I couldn’t find proper records of it, but I talked to the elder people that live there and they told me that during the medieval age there were monumental buildings on what is now Rua de Pena Ventosa (the closest street) which blocked direct sunlight, making this street dark, and hence the name.
I believe that one of these buildings was the ancient town hall of the city, also known as “the house of the 24”, as it was the meeting place of the 24 representatives of all the handcrafts that existed in the city. It operated as a city council and its mere physical presence, so close to the epicentre of the Catholic church, was a confront to religion, which you will find several times throughout the history of Porto. Around the XVIII century the city council moved to Rua das Flores. The building was abandoned, occasionally occupied by lower activities; it soon faded into oblivion.
During the 40s several buildings around the cathedral were demolished.

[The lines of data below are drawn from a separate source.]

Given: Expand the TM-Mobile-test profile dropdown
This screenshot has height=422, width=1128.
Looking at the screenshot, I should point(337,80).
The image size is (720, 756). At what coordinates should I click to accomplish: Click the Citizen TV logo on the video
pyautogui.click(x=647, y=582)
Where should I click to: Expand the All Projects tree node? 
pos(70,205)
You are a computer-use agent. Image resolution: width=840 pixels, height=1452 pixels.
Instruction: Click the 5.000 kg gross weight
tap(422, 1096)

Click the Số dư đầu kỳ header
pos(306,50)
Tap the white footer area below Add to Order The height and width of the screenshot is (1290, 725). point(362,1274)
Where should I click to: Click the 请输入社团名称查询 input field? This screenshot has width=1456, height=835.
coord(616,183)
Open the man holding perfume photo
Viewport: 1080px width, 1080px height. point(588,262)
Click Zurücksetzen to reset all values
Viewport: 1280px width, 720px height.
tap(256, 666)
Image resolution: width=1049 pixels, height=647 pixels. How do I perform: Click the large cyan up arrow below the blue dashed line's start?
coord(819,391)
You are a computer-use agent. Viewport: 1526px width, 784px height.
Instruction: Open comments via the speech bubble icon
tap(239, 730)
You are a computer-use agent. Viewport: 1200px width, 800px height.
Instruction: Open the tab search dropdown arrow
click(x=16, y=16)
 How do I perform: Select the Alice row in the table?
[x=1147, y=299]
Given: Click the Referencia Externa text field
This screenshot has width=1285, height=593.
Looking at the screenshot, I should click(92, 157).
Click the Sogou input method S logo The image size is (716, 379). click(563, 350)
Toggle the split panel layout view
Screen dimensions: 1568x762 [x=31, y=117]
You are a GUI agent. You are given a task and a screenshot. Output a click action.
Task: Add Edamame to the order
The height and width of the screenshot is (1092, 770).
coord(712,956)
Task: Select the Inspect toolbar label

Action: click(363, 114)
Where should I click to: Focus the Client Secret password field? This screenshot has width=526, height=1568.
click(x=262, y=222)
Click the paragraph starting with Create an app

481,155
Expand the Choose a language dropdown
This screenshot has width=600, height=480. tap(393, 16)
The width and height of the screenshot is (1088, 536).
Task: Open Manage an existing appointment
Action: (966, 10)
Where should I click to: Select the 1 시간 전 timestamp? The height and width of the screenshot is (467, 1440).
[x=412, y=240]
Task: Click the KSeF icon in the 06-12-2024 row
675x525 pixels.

The intention was to give back this ancient neighbourhood of Porto to its inhabitants by diminishing the architectural noise, therefore providing a clear vision of the cathedral, the city and the Douro river. It was when the ruins of the ancient town hall were found (check the first pictures below), on the top of which was erected a modern tower that holds a Tourism office (check the second and the third pictures).This street has a strong connotation to drugs’ smuggling and prostitution, but the locals told me that nowadays the situation is under control and it is safe to walk around. To be honest I didn’t feel insecure for a second, as I wasn’t paying much attention to anything rather than the historical heritage of the street. And, since I was already there, I took my time to admire the oratory of the Chapel of St. Sebastian (oratório da Capela de S. Sebastião). It is one of the two surviving oratories of the procession of the Lord of the Steps, organized by the religious Agostinhos Descalços’ order until 1832. The other surviving oratory is locate in front of St. Francis church, at Rua do Infante D. Henrique.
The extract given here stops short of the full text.